Saved entries
■ ■ ■ ■ ■

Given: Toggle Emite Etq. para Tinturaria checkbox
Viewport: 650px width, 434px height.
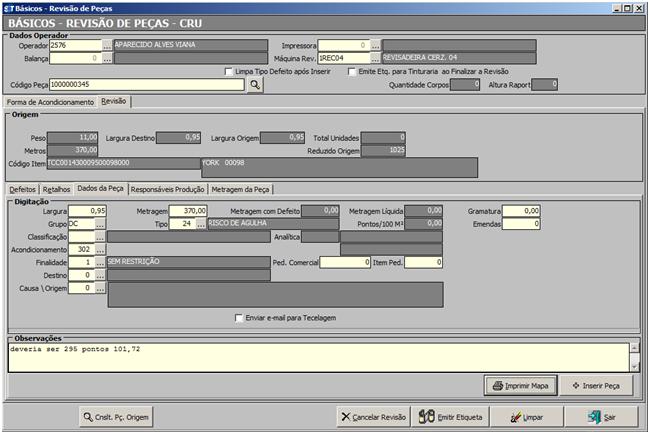Looking at the screenshot, I should click(x=351, y=71).
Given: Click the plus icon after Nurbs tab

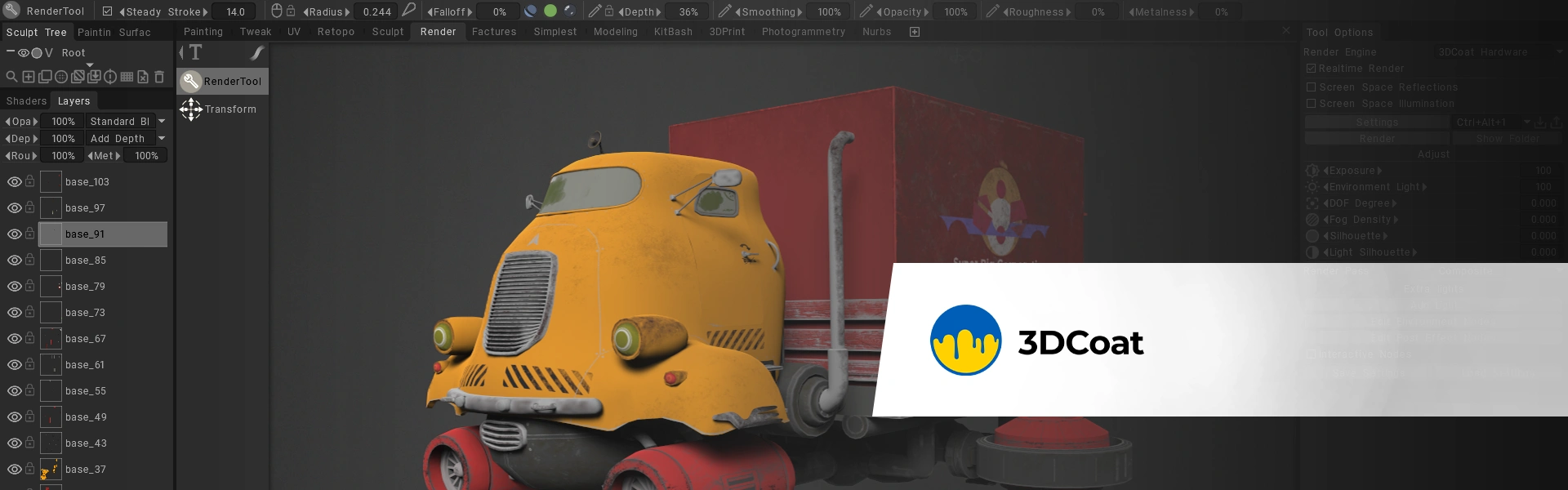Looking at the screenshot, I should click(915, 32).
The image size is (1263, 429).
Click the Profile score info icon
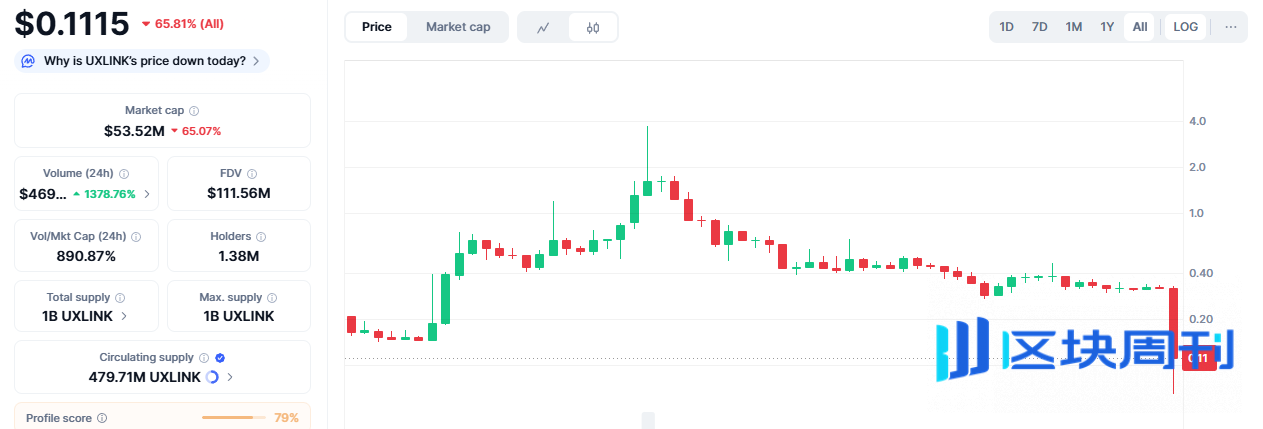click(x=102, y=418)
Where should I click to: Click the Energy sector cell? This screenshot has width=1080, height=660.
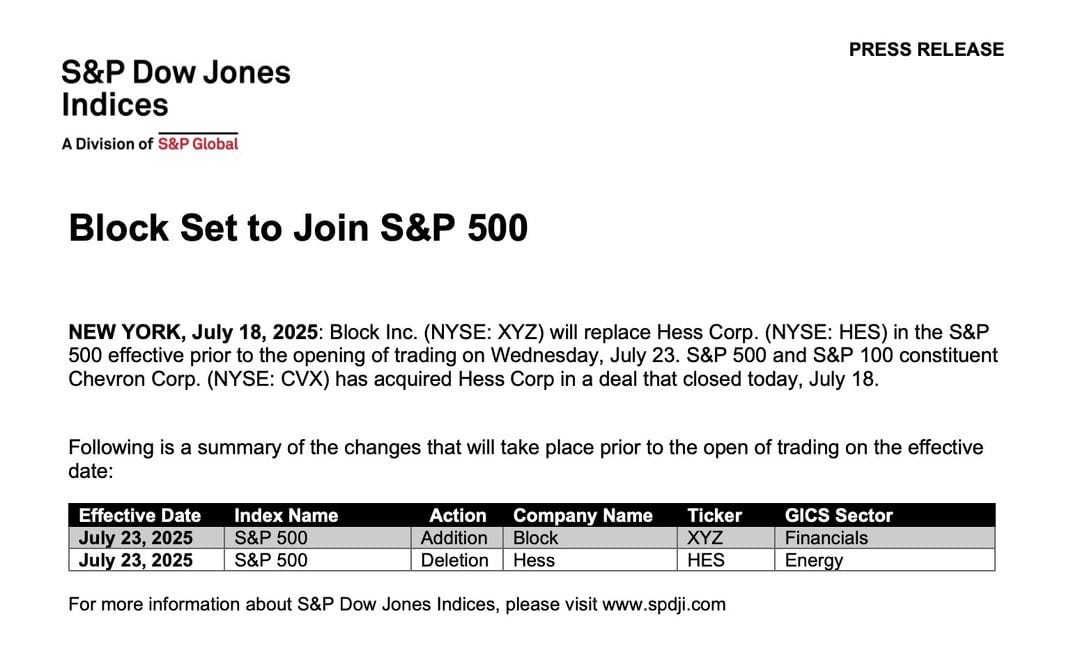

■ ■ ■ ■ ■

→ Task to complete
Pictures do not go in the copy; print every entry exactly as it stands.

→ Answer area
Given: Toggle Emite Etq. para Tinturaria checkbox
Viewport: 650px width, 434px height.
Looking at the screenshot, I should click(x=351, y=71).
Given: Click the plus icon after Nurbs tab

Looking at the screenshot, I should click(915, 32).
The image size is (1263, 429).
Click the Profile score info icon
click(x=102, y=418)
Where should I click to: Click the Energy sector cell? This screenshot has width=1080, height=660.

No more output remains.